** Start of Information given **
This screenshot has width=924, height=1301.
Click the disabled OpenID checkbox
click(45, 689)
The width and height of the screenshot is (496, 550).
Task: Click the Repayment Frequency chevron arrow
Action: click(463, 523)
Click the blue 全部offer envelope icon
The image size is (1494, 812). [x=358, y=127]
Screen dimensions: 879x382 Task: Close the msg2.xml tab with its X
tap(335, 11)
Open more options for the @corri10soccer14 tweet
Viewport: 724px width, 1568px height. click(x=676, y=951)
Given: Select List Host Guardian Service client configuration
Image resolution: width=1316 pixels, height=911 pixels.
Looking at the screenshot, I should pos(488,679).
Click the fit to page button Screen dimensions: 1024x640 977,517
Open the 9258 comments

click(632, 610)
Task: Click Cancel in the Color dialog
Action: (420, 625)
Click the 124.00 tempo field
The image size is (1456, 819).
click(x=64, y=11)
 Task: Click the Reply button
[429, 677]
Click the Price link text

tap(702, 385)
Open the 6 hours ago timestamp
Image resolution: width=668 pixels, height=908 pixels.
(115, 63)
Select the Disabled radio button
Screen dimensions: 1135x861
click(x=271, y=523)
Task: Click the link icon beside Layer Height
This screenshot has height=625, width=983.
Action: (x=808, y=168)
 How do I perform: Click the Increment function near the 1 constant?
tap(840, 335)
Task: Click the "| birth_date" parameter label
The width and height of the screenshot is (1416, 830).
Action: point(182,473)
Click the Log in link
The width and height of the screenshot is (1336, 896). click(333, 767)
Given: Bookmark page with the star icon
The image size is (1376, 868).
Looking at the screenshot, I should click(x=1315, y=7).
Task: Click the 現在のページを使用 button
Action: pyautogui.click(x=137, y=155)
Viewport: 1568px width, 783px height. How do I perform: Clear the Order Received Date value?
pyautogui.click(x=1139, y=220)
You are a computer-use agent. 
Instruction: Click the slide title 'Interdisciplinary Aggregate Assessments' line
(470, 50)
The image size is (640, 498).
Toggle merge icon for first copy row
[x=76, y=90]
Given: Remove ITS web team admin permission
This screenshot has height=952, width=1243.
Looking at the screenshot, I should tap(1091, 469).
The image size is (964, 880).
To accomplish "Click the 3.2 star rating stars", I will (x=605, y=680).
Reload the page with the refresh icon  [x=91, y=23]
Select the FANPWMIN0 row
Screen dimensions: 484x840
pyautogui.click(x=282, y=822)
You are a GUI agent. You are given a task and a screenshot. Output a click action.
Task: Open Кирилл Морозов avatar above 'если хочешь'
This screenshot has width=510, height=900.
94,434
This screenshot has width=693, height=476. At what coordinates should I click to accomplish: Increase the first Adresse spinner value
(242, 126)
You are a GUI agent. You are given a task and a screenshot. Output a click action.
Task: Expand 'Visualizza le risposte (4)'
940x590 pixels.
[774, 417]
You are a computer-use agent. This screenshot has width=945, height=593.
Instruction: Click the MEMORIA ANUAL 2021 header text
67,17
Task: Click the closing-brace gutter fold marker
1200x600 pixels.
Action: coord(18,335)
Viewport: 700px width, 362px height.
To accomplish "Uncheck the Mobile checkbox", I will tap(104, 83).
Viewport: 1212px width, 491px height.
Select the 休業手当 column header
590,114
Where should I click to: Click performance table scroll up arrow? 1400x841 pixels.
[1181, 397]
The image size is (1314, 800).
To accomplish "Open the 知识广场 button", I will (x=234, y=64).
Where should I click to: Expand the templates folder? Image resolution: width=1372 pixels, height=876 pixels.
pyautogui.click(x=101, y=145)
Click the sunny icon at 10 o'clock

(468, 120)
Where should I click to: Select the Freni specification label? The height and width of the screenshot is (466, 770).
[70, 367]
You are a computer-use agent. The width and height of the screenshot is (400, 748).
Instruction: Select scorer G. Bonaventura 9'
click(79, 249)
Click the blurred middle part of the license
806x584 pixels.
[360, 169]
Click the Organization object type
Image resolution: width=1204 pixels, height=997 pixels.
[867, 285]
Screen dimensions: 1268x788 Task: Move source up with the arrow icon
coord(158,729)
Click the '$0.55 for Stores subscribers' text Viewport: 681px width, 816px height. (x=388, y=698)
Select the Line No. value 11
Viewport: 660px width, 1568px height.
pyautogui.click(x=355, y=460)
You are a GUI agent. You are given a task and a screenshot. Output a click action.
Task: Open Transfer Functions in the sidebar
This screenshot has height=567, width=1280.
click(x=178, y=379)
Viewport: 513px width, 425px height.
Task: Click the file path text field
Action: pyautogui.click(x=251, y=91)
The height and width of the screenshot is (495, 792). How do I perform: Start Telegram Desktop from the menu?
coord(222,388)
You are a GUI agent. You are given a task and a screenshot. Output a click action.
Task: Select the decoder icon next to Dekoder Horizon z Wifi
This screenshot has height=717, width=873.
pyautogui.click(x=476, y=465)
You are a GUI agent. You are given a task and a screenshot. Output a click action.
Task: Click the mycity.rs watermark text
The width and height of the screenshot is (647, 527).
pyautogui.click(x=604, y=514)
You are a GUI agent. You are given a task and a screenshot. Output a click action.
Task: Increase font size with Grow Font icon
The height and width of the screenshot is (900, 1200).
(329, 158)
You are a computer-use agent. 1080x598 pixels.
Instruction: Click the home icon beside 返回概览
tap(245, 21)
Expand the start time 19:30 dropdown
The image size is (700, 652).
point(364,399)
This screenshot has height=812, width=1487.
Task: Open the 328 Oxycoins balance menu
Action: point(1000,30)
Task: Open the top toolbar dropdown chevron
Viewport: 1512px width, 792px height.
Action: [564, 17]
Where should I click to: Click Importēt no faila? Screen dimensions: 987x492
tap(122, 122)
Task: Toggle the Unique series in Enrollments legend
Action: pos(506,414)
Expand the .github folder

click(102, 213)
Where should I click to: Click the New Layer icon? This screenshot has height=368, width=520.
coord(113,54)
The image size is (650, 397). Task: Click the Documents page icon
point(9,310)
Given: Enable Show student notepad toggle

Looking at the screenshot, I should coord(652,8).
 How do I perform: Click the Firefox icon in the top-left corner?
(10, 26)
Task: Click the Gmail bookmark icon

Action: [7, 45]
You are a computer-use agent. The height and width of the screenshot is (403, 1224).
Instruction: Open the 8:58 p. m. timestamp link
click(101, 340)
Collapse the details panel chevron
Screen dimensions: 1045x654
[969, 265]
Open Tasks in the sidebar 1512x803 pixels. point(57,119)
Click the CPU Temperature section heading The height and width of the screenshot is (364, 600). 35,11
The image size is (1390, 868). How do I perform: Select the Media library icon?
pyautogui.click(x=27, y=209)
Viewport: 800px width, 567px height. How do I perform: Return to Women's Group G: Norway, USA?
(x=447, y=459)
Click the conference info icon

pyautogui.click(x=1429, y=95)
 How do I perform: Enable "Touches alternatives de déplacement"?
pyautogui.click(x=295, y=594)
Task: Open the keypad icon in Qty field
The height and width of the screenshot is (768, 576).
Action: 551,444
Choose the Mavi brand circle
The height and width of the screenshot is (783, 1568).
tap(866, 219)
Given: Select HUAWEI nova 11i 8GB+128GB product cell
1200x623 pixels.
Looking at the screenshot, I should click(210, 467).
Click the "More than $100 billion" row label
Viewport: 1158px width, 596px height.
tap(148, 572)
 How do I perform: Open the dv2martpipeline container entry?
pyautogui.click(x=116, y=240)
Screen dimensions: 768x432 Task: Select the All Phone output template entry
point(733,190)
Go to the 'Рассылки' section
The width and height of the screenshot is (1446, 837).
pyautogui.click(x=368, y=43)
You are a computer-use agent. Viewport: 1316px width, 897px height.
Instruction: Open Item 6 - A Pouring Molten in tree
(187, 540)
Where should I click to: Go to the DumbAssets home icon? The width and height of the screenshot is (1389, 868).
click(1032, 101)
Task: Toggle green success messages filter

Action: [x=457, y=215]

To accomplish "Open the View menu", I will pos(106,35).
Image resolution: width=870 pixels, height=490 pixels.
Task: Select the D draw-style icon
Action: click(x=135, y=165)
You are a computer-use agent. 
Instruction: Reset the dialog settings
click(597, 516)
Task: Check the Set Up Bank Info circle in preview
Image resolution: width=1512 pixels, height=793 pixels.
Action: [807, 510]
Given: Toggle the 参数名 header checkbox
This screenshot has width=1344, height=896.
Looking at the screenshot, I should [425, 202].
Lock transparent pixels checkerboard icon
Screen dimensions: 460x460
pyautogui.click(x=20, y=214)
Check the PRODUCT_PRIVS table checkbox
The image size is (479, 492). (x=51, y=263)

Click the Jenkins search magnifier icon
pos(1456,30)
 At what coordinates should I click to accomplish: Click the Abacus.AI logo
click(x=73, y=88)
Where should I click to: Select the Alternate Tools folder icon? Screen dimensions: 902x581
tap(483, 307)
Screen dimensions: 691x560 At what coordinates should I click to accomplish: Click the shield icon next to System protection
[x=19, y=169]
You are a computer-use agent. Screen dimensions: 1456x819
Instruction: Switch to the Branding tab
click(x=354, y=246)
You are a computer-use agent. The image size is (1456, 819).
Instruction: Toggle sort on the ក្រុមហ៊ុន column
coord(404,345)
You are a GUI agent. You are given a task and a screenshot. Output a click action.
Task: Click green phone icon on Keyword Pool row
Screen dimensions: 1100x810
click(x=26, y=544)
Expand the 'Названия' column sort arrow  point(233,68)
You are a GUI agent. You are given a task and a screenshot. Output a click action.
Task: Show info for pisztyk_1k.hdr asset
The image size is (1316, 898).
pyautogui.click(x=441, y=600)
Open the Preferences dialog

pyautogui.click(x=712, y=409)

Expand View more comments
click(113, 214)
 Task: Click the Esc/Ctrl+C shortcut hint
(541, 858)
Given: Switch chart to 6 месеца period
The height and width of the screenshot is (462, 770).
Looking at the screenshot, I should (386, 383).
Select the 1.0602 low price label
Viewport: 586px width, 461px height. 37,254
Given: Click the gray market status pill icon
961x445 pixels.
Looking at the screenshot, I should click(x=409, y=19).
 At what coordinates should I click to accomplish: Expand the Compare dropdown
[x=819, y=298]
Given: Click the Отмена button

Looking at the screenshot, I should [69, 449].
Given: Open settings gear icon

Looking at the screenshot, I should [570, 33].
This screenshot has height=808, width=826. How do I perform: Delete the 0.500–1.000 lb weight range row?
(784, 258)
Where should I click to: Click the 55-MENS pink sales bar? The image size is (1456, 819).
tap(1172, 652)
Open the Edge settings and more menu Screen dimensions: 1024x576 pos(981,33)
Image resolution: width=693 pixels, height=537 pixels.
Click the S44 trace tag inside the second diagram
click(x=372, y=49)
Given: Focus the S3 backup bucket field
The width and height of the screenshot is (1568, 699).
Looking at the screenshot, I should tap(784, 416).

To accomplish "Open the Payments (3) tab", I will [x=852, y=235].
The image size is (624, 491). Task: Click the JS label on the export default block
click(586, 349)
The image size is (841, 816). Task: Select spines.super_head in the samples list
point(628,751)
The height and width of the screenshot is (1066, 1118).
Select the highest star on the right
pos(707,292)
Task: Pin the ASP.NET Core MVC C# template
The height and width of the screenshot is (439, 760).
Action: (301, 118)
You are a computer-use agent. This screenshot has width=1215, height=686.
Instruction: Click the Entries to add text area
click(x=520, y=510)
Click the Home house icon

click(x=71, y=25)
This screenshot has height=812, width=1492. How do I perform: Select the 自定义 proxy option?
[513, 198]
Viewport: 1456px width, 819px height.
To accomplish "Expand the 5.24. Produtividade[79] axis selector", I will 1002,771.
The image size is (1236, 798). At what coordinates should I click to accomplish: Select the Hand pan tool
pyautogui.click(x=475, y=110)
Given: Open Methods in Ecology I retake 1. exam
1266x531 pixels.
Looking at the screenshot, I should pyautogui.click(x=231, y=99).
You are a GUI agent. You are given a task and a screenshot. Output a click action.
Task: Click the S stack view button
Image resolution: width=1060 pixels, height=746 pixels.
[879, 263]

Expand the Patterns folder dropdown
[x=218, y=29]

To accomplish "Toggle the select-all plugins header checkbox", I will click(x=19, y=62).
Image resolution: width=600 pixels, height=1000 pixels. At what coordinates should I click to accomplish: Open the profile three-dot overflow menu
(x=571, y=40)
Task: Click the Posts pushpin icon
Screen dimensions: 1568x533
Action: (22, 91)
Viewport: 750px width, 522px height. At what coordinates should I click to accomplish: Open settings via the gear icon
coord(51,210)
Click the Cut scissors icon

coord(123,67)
** End of Information given **
Given task: Pick out every line above that contains the word "Increase", and copy each one in full. Case counts.

Finished answer:
This screenshot has width=693, height=476. At what coordinates should I click to accomplish: Increase the first Adresse spinner value
Task: Increase font size with Grow Font icon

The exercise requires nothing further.